Pixel coordinate grounding data
──────────────────────────────

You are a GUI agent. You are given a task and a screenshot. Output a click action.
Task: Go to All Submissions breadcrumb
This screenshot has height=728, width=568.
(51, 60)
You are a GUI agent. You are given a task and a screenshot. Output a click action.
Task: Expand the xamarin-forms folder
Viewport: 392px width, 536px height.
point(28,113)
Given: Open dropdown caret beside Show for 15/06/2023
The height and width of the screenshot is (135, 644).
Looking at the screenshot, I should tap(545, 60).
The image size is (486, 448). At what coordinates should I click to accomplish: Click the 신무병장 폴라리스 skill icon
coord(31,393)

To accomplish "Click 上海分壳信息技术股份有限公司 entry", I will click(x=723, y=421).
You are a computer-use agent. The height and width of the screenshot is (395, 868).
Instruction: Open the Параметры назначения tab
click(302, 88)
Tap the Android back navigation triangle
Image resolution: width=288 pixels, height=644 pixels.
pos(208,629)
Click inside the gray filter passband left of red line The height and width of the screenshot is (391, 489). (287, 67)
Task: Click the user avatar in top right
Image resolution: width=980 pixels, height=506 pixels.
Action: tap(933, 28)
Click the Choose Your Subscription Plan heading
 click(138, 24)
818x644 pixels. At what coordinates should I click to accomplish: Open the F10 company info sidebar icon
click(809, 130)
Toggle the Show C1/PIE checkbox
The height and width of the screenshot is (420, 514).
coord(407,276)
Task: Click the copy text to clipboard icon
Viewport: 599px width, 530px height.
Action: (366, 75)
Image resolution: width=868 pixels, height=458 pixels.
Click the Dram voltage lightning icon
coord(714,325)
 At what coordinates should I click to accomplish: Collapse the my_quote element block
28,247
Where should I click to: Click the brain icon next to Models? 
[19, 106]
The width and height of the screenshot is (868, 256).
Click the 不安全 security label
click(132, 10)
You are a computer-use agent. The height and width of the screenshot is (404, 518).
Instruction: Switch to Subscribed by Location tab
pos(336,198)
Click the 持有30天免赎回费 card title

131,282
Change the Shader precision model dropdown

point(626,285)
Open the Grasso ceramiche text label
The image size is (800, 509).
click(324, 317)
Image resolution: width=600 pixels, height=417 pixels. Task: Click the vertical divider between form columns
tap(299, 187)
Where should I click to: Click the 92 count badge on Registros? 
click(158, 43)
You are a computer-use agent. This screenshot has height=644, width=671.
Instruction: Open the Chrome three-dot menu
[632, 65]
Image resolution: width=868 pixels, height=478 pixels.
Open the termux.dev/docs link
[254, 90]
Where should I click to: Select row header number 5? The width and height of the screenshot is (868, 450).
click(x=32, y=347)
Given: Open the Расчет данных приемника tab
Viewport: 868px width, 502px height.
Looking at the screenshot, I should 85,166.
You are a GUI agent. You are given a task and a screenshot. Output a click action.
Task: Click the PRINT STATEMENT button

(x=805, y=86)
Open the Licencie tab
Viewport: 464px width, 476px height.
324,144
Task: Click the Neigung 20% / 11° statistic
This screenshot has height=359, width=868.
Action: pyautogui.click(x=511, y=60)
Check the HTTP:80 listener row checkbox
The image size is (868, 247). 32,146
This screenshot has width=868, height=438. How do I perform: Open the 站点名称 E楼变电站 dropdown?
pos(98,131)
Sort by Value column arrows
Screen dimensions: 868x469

──────────────────────────────

• What you are asked to do
From the first line to the last, return the data above exactly.

• Written response
You are a GUI agent. You are given a task and a screenshot. Output a click action.
Task: Go to All Submissions breadcrumb
This screenshot has height=728, width=568.
(51, 60)
You are a GUI agent. You are given a task and a screenshot. Output a click action.
Task: Expand the xamarin-forms folder
Viewport: 392px width, 536px height.
point(28,113)
Given: Open dropdown caret beside Show for 15/06/2023
The height and width of the screenshot is (135, 644).
Looking at the screenshot, I should tap(545, 60).
The image size is (486, 448). At what coordinates should I click to accomplish: Click the 신무병장 폴라리스 skill icon
coord(31,393)

To accomplish "Click 上海分壳信息技术股份有限公司 entry", I will click(x=723, y=421).
You are a computer-use agent. The height and width of the screenshot is (395, 868).
Instruction: Open the Параметры назначения tab
click(302, 88)
Tap the Android back navigation triangle
Image resolution: width=288 pixels, height=644 pixels.
pos(208,629)
Click inside the gray filter passband left of red line The height and width of the screenshot is (391, 489). (287, 67)
Task: Click the user avatar in top right
Image resolution: width=980 pixels, height=506 pixels.
Action: tap(933, 28)
Click the Choose Your Subscription Plan heading
 click(138, 24)
818x644 pixels. At what coordinates should I click to accomplish: Open the F10 company info sidebar icon
click(809, 130)
Toggle the Show C1/PIE checkbox
The height and width of the screenshot is (420, 514).
coord(407,276)
Task: Click the copy text to clipboard icon
Viewport: 599px width, 530px height.
Action: (366, 75)
Image resolution: width=868 pixels, height=458 pixels.
Click the Dram voltage lightning icon
coord(714,325)
 At what coordinates should I click to accomplish: Collapse the my_quote element block
28,247
Where should I click to: Click the brain icon next to Models? 
[19, 106]
The width and height of the screenshot is (868, 256).
Click the 不安全 security label
click(132, 10)
You are a computer-use agent. The height and width of the screenshot is (404, 518).
Instruction: Switch to Subscribed by Location tab
pos(336,198)
Click the 持有30天免赎回费 card title

131,282
Change the Shader precision model dropdown

point(626,285)
Open the Grasso ceramiche text label
The image size is (800, 509).
click(324, 317)
Image resolution: width=600 pixels, height=417 pixels. Task: Click the vertical divider between form columns
tap(299, 187)
Where should I click to: Click the 92 count badge on Registros? 
click(158, 43)
You are a computer-use agent. This screenshot has height=644, width=671.
Instruction: Open the Chrome three-dot menu
[632, 65]
Image resolution: width=868 pixels, height=478 pixels.
Open the termux.dev/docs link
[254, 90]
Where should I click to: Select row header number 5? The width and height of the screenshot is (868, 450).
click(x=32, y=347)
Given: Open the Расчет данных приемника tab
Viewport: 868px width, 502px height.
Looking at the screenshot, I should 85,166.
You are a GUI agent. You are given a task and a screenshot. Output a click action.
Task: Click the PRINT STATEMENT button

(x=805, y=86)
Open the Licencie tab
Viewport: 464px width, 476px height.
324,144
Task: Click the Neigung 20% / 11° statistic
This screenshot has height=359, width=868.
Action: pyautogui.click(x=511, y=60)
Check the HTTP:80 listener row checkbox
The image size is (868, 247). 32,146
This screenshot has width=868, height=438. How do I perform: Open the 站点名称 E楼变电站 dropdown?
pos(98,131)
Sort by Value column arrows
Screen dimensions: 868x469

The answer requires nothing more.